▸ **Selected extract**
━━━━━━━━
Monday Market Musings >>> Is This How Covid Will Finally End
Picture Credit: Hakan Nural
Thousands of people gathered at Provincetown Massachusetts for the Fourth of July holiday, hoping to celebrate the occasion the on a crisp summer morning. However, the festivities had to be held indoors in houses, pubs, and clubs after it started to rain. People being enclosed in small spaces is a perfect environment for the ultra-transmissible Delta variant to thrive, and more than a thousand cases of the Coronavirus was filed in the following weeks even though much of the population is already vaccinated.
This started to set off alarm bells regarding the effectiveness of the vaccine, but Dan Barouch, a Harvard Medical School professor, sees the situation in a different light. He commented, “Initially it was viewed as evidence of vaccine failure. I would actually argue that it is evidence of vaccine success. These vaccines are doing what they intended to do”.
After experts studied the Covid cluster formed in Provincetown, they drew some surprising conclusions. They concluded that 80% of breakthrough cases (when a vaccinated individual becomes infected with the illness that the vaccine was meant to prevent) were symptomatic, but most of the population only reported mild symptoms. When local health officials inquired further into this cluster formed in the densely vaccinated area, they were surprised to find that the quantity of viral material found on nasal swabs in both vaccinated and unvaccinated people were the same.
This prompted people to believe that vaccines had no effect on the transmissibility of the virus, but research conducted by Boston’s Board Institute proved otherwise. Helen Petousis-Harris, a vaccinologist at the University of Auckland found the results of the study reassuring. She clarified the results of the study by commenting “vaccination against Covid-19 is the best way to prevent getting severely ill and dying from Covid, but it doesn’t completely stop everyone who gets it from being infected with SARS-CoV-2 virus or from transmitting it”. She further went to explain that vaccination does however lower the likelihood of spreading the virus.
━━━━━━━━
▸ **Entries supplied**
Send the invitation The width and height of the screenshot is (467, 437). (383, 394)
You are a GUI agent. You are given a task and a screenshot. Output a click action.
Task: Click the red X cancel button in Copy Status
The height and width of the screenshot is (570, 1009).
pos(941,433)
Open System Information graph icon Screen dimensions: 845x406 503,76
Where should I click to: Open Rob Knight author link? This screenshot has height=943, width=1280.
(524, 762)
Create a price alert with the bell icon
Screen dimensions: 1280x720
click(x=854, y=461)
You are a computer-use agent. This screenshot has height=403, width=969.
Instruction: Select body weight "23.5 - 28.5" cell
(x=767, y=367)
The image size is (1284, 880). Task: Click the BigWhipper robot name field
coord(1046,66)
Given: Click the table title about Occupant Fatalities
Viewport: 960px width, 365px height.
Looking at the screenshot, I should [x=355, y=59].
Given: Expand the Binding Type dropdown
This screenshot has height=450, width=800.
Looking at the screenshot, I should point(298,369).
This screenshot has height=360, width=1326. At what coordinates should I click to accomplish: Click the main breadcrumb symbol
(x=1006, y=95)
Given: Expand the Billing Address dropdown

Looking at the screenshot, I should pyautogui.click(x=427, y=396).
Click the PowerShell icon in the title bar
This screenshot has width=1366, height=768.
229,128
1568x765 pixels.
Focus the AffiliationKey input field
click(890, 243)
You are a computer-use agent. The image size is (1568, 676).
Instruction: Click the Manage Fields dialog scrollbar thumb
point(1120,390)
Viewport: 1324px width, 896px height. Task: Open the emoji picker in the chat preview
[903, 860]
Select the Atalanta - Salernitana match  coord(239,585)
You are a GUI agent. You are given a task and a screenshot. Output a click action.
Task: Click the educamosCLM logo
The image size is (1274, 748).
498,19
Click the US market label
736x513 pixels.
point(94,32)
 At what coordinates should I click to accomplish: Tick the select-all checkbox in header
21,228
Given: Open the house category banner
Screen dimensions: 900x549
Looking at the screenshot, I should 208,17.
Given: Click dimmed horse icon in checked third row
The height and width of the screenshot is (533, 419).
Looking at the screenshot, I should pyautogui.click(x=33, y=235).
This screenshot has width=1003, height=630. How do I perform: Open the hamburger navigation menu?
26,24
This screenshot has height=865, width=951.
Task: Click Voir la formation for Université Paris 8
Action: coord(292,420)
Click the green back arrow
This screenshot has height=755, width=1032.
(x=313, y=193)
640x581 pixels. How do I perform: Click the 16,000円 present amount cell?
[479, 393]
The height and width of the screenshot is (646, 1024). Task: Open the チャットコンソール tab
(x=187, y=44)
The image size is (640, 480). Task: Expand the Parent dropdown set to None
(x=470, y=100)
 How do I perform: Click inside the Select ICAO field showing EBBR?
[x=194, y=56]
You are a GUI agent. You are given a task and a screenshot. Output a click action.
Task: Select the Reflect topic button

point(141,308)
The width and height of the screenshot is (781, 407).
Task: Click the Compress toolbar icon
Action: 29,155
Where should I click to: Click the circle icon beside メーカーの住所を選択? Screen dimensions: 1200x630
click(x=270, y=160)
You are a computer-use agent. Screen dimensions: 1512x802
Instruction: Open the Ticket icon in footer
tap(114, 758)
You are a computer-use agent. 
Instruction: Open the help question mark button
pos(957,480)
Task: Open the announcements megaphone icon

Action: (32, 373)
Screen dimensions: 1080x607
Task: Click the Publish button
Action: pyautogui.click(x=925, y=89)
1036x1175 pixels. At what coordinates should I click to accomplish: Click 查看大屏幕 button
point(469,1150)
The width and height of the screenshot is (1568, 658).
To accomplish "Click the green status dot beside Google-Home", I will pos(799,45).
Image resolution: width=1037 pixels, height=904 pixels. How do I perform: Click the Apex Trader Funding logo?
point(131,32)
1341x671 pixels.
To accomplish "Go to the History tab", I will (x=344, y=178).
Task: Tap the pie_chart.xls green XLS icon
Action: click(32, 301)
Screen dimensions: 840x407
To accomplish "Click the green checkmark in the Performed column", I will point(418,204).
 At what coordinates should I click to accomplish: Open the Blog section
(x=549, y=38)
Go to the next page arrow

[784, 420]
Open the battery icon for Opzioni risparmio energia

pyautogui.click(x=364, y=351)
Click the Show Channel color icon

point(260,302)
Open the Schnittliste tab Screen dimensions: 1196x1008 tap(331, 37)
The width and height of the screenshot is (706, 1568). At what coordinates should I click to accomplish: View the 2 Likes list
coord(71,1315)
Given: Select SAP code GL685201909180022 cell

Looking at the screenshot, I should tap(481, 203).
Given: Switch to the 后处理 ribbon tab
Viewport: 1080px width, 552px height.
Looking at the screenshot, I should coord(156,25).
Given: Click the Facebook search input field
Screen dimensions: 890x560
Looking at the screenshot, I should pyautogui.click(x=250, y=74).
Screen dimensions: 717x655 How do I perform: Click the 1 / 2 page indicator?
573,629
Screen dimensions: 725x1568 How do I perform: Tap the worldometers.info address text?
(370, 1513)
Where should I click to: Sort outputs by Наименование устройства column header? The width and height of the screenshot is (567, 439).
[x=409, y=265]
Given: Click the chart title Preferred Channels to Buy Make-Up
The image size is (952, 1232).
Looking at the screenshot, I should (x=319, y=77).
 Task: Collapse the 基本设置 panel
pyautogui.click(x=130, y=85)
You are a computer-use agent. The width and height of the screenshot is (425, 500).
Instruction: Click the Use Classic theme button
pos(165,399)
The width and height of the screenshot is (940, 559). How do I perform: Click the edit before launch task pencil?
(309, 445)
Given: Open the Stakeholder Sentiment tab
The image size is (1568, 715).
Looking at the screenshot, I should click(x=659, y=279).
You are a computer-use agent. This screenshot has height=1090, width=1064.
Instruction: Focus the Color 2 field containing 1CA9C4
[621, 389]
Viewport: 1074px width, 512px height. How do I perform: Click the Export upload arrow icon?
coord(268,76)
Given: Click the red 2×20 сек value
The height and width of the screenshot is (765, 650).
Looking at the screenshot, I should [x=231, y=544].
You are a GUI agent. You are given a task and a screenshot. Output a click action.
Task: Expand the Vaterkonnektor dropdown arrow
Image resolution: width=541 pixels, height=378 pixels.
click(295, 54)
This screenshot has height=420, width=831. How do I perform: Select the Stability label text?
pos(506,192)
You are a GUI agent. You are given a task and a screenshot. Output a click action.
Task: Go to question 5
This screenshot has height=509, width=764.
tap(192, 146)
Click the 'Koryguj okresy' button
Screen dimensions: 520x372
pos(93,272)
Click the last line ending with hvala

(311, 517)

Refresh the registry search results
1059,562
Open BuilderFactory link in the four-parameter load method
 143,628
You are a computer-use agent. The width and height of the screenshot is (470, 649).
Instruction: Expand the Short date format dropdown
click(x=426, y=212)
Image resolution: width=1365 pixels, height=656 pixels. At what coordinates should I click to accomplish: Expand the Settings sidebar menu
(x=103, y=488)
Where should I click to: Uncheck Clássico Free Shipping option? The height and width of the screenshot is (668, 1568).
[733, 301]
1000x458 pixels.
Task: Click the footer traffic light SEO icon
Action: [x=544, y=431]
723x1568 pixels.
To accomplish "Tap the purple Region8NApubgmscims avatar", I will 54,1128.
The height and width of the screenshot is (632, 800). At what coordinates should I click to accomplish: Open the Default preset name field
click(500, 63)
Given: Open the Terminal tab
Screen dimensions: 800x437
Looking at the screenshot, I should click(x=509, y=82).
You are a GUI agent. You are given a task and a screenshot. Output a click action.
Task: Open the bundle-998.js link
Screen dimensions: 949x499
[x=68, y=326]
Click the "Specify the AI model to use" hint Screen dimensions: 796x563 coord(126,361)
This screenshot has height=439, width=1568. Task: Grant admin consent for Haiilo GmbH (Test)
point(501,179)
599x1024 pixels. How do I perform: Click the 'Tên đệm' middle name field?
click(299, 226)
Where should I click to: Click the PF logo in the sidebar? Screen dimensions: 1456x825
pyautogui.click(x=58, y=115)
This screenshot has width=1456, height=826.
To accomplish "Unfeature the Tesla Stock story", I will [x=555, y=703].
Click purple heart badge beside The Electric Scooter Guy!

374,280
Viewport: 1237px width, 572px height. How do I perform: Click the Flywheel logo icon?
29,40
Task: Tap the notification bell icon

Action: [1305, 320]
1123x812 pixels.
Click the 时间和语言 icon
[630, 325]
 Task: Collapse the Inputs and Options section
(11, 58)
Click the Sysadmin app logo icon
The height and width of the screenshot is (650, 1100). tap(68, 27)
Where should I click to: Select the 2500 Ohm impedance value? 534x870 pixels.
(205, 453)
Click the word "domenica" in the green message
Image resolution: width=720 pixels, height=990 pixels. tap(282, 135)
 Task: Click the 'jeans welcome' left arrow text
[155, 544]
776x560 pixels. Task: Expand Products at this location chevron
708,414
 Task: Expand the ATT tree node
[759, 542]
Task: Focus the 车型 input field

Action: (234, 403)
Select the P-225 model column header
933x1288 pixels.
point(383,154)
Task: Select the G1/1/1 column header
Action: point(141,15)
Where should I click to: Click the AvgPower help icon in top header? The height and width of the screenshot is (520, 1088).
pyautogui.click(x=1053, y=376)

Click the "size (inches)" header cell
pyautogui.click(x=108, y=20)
━━━━━━━━
▸ **Required work**
A – Reproduce verbatim the part of the Covid article between "After experts studied" and "were the same.", inclusive.
B – Please continue the Covid article, beginning right after its last sentence.

▸ **Your responses**
A –
After experts studied the Covid cluster formed in Provincetown, they drew some surprising conclusions. They concluded that 80% of breakthrough cases (when a vaccinated individual becomes infected with the illness that the vaccine was meant to prevent) were symptomatic, but most of the population only reported mild symptoms. When local health officials inquired further into this cluster formed in the densely vaccinated area, they were surprised to find that the quantity of viral material found on nasal swabs in both vaccinated and unvaccinated people were the same.

B –
Further research done in Dan Barouch’s lab helps explain why. Research showed that people who experienced a breakthrough infection experienced a surge in virus tackling T-cells and antibodies. Dan Barouch comments, “We think this is the likely reason why vaccinated people who get breakthrough infections generally have a mild course of disease in the vast majority of cases, because they have a rapid onset of very potent antibody and T-cell responses that likely control the virus”. He also commented that those individuals are likely to have high levels of immunity for a longer time frame.
Scientists call it an “anamnestic response” when an individual’s immunity against a virus is boosted through exposure to the virus which in turn triggers a natural response from the immune system. Helen Petousis-Harris believes that SARS-CoV-2 will soon cease to be as lethal as it once was, as the immune system will naturally understand how to tackle it over time with the help of vaccines.
Picture Credit: Taylor Brandon
So far more than 7.52 billion Covid vaccine shots have been received worldwide. However, the distribution of these vaccines remains uneven with only 10% of Sub-Saharan Africa being fully vaccinated against the virus. According to Human Rights Watch, 75% of Covid vaccines have gone to 10 countries, with the world’s wealthiest countries administering more than 100 times more vaccines than poorer nations. It is imperative that richer nations don’t create stockpiles of vaccines for themselves and distribute the vaccines equally for everyone to access the lifeline that the vaccine offers against Covid-19.